Wednesday, November 15, 2017

THURSDAY. NOVEMBER 16. 2017

***TECHNIQUE***CONSISTENCY***INTENSITY***


1) STRETCH:

2) WARM UP:

**SKILL WORK**
FRONT SQUAT - WARM UP TO WOD LOAD

3) W.O.D
(A) 10 MIN ASCENDING LADDER:
10 DUs
2 FRONT SQT #135
20 DUs
4 FRONT SQT #135
30 DUs
6 FRONT SQT #135
40 DUs
8 FRONT SQT #135
.... AND SO ON UNTIL 10 MINS IS UP. 
(B) BUY OUT - 50 WEIGHTED SIT UPS #30 BALL
*LOG REPS COMPLETED FOR (A) AND COMPLETE (B) FOR QUALITY WITH AS FEW BREAKS AS POSSIBLE. 

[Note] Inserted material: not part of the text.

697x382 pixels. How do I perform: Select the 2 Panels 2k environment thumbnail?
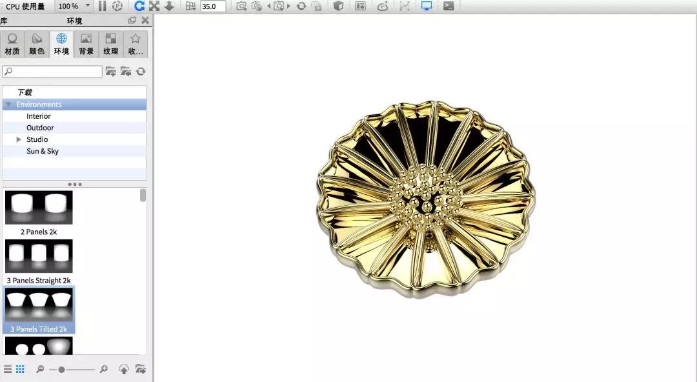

- WHAT TYPE OF FUEL YOU BURNING IN THAT TANK - NUTRITION CENTRAL -
YOU MUST BALANCE YOUR MACRO-NUTRIENTS (PROTEIN-CARBS-FAT) AT EACH MEAL. OUR BODIES ARE JUST LIKE HORMONAL TEETER TOTTERS AND FOOD IS WHAT EFFECTS THE UPS AND DOWNS OF THAT INTERNAL TEETER TOTTER. THE TRICK IS TO KEEP IT BALANCED. IF YOU CONSISTANTLY EAT YOUR PROTEINS, CARBS AND FATS TOGETHER, YOU WILL LIVE LIFE MORE PHYSICALLY AND EMOTIONALLY BALANCED. AS AN ADDED BENEFIT, AS A CROSSFITTER, EATING IN THIS MANNER WILL ALLOW YOU TO PERFORM AT THE HIGHEST LEVEL POSSIBLE.